Definitely seek out a lawyer to go over your marriage structure. Its possible that he could leave separated assets with her but not things acquired after marriage if you both didn’t sign a pre-nup. Imo, that should default to you.
I’d suggest putting your time into finding a really good family law attorney who can challenge the will. I don’t know if meeting with a person with such poor character as his AP is the smart thing to do.
Lawyer, grief counselor for you and those babies. So very sorry. 😞
Throw the body in the garbage and keep the funeral expenses
honey, I have no idea how to comfort you, I am so sorry you are going through this, it sounds absolutely awful. I know you have so much going on, but the first thing you need to do is get a good lawyer and ask about contesting the will.
it won’t fix everything, but you and your kids deserve more than just enough to cover funeral expenses.
as for telling the kids that dad is gone, I suggest a family therapist. you could stary seeing someone and have them help you figure out how to break the news.
good luck hon.
Please get proper legal advice that is relevant for your country. In many countries what he has done will not stand. Your children quite likely have a right to some provision and you may do as well.
Please talk to a lawyer. You can sue. He has children with you.This is so sad that he didnt even think of his kids
Get a lawyer. It depends on the jurisdiction, but if a parent disinherits his minor children, the funds for their support will typically come from his estate when he dies. Minor children cannot be abandoned by their parent’s estate.
This is betrayal in its cruelest form and you’re being forced to rise from the ashes while still on fire. Grieve loudly protect your kids fiercely and meet that woman with clarity because you deserve answers not more silence.
You need an attorney.
Talk to lawyer before meeting AP.
Are you in the US? If so in many states your spouse can’t disinherit you – there’s something called spousal or elective share. You need to chat with an attorney
Lol. I dont buy it for a minute. This is a 49 minute old account. There are specific laws concerning inheritance when the deceased is married. Hate to be heartless but this doesn’t pass the smell test.
Protest it in the courts
You need a lawyer. I don’t think he can do that to minor children. Even if it is put into a trust. They are his biological next of kin.

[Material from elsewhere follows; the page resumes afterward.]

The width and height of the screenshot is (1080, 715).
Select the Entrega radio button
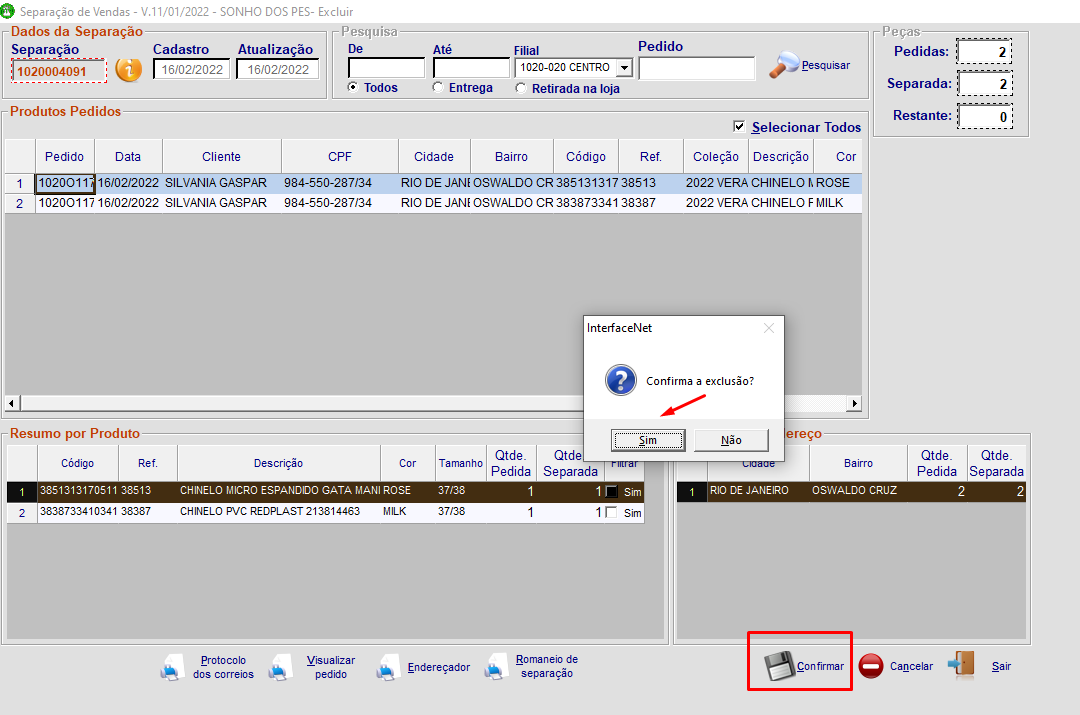[438, 88]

Sorry for your lost. Your kids are entitled to SS benefits till they are age 18 on their late father’s account any accounts in both your names are now yours.
You can contest the will your rights as a spouse very by state so ask on r/legaladvice or better yet talk with a lawyer
At a minimum, I would let the mistress pay for his burial. Or just leave his body at the morgue. If he left you nothing and her everything, let his passing be her issue.